Can you think of any others?
Dr. SALYER. No; I don't recall any others--there could have been some, there were a lot of people sort of moving in and out. There certainly were a lot of nurses in there at that time.
Mr. Specter.
Can you identify any of the nurses who were there?
Dr. SALYER. No; I can't.
Mr. Specter.
What was the President's condition at the time you arrived?
Dr. SALYER. It was critical.

Mr. SPECTER. What did you observe about him with respect to any wounds he may have sustained?
Dr. SALYER Well, I observed that he did have some sucking wound of some type on his neck, and that he also had a wound of his right temporal region--these were the two main wounds.
Mr. Specter.
Did you have an opportunity to observe his throat?

Dr. SALYER No; I really did not. I think there were a lot of people--a lot of doctors more closely around him. I might mention also, I think just right after I came in the room Dr. Clark and Dr. Grossman also arrived.
Mr. Specter.
Doctor who?
Dr. SALYER Dr. Grossman, just briefly. He's a neurosurgeon also.
Mr. Specter.
What is his name?
Dr. SALYER Dr. Grossman--Bob Grossman He was just there, I think, briefly.
Mr. Specter.
How long was he there?
Dr.
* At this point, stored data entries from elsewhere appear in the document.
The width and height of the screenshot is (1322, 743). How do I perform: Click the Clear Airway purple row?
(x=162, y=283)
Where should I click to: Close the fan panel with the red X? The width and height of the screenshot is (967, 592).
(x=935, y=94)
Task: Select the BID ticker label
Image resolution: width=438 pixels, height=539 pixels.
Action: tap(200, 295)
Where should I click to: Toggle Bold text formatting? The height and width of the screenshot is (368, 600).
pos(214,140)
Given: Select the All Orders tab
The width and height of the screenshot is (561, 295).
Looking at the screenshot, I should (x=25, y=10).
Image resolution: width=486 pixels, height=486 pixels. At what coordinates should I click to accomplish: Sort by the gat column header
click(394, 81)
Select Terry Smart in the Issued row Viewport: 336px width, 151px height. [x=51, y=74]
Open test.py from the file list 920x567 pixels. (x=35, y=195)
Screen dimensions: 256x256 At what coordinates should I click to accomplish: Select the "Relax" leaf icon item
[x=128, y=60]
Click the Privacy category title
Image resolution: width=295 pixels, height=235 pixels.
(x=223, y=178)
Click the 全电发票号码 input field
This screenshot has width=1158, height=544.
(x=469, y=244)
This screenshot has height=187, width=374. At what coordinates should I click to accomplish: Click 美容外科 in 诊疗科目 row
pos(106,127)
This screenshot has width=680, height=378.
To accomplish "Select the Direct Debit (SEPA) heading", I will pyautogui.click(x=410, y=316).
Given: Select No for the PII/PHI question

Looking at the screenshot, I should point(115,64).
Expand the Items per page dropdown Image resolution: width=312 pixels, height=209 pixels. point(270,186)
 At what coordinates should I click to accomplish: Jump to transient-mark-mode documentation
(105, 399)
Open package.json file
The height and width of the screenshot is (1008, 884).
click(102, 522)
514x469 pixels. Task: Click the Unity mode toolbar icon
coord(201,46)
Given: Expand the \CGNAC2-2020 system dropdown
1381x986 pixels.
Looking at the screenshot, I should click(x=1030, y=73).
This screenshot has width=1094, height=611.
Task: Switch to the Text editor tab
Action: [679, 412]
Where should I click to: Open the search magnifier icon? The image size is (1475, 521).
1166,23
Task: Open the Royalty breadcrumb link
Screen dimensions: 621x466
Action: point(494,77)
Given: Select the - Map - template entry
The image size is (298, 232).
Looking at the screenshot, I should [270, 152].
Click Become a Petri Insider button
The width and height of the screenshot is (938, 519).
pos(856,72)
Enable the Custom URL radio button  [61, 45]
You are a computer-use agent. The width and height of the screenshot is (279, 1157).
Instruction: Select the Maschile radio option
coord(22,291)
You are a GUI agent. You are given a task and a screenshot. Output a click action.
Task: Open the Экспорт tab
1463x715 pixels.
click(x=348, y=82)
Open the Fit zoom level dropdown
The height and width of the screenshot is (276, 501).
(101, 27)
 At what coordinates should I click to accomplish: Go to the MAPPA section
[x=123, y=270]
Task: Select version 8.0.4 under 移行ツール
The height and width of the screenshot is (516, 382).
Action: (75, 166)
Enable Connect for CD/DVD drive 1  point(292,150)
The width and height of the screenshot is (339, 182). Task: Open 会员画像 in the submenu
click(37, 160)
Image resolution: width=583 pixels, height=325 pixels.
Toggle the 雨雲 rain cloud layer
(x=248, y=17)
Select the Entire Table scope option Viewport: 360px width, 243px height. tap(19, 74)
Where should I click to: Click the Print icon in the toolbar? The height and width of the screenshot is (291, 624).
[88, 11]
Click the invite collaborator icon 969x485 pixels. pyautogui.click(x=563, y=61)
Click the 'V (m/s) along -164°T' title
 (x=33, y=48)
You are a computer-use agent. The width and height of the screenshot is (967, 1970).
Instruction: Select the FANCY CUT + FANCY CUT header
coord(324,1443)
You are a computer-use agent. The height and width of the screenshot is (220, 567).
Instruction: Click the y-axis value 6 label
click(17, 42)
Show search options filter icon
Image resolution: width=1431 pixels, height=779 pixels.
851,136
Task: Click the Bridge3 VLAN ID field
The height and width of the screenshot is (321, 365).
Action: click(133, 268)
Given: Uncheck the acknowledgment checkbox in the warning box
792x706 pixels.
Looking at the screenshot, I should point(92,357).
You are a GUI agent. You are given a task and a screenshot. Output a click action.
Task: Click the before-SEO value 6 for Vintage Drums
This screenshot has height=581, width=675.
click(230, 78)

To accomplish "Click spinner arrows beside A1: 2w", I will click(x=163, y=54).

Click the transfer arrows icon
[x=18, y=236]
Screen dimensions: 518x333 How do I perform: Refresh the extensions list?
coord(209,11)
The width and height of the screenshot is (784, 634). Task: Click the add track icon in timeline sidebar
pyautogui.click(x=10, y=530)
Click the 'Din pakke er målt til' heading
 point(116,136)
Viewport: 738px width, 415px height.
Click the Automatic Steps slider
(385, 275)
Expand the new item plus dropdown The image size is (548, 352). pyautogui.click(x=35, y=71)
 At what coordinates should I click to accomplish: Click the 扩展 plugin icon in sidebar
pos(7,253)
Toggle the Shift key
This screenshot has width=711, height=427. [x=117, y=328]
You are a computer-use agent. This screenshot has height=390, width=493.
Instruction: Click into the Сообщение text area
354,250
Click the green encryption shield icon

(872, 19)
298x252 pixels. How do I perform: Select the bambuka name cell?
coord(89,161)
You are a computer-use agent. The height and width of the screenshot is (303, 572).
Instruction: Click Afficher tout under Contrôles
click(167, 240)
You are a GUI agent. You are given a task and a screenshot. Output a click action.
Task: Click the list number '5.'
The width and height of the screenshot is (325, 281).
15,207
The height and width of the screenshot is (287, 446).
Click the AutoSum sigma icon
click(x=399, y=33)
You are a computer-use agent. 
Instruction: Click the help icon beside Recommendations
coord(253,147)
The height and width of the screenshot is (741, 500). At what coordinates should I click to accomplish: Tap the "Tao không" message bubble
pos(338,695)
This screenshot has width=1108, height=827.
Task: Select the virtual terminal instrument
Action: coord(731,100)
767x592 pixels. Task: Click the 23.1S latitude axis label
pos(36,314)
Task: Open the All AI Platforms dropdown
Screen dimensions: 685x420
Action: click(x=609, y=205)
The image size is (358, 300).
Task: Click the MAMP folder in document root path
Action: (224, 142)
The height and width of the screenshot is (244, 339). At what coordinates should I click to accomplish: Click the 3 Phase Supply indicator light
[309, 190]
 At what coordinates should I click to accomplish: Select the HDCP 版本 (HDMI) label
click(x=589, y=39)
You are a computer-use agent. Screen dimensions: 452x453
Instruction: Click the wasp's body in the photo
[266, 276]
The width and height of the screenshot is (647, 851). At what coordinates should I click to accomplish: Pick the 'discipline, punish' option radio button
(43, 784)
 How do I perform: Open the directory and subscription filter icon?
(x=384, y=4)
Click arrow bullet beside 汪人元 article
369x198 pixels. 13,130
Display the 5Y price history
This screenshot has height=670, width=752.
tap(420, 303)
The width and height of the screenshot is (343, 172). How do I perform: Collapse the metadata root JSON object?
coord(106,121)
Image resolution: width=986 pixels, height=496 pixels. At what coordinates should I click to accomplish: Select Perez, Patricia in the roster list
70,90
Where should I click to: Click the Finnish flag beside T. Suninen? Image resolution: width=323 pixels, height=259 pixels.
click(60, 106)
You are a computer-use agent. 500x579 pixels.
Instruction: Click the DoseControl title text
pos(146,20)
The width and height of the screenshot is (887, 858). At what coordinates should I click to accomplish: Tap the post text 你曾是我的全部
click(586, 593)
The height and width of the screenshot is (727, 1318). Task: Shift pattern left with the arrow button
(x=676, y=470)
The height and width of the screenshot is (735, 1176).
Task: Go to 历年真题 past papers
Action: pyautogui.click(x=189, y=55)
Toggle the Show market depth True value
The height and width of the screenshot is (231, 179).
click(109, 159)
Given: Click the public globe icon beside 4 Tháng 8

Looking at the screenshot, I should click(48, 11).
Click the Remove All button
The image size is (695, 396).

SALYER. I couldn't say--I'm not sure he came in the room. I know they were together--I cannot say that for sure.
Mr. Specter.
To what extent did Dr. Crenshaw participate?
Dr. SALYER. Dr. Crenshaw participated about the extent that I did. We were occupied in making sure an I.V. was going and hanging up a bottle of blood.
Mr. Specter.
Is the--is Dr. Crenshaw a resident?
Dr. SALYER. Yes, he is third-year resident. That's the reason I remember him specifically because we were sort of working there together on that.
Mr. Specter.
I had asked you a moment ago whether you had an opportunity to observe the condition of the President's throat.
Dr. SALYER. Right.
Mr. Specter.
What was your answer to that question?

Dr. SALYER The answer was--there were a lot of doctors standing around, and I didn't really get to observe the nature of the wound in the throat.
Mr. Specter.
At approximately what time did you arrive at the emergency room where the President was situated ?
Dr. SALYER. I really don't know.
Mr. SPECTER. What was done for the President by way of treatment that you observed ?
Dr. SALYER. Well, an adequate airway eventually, of course, some external cardiac massage he had I.V.'s---intravenous fluids going in a number of sites, and all of the acute measures we administered him.
Mr. Specter.
I didn't hear you at the end of your answer.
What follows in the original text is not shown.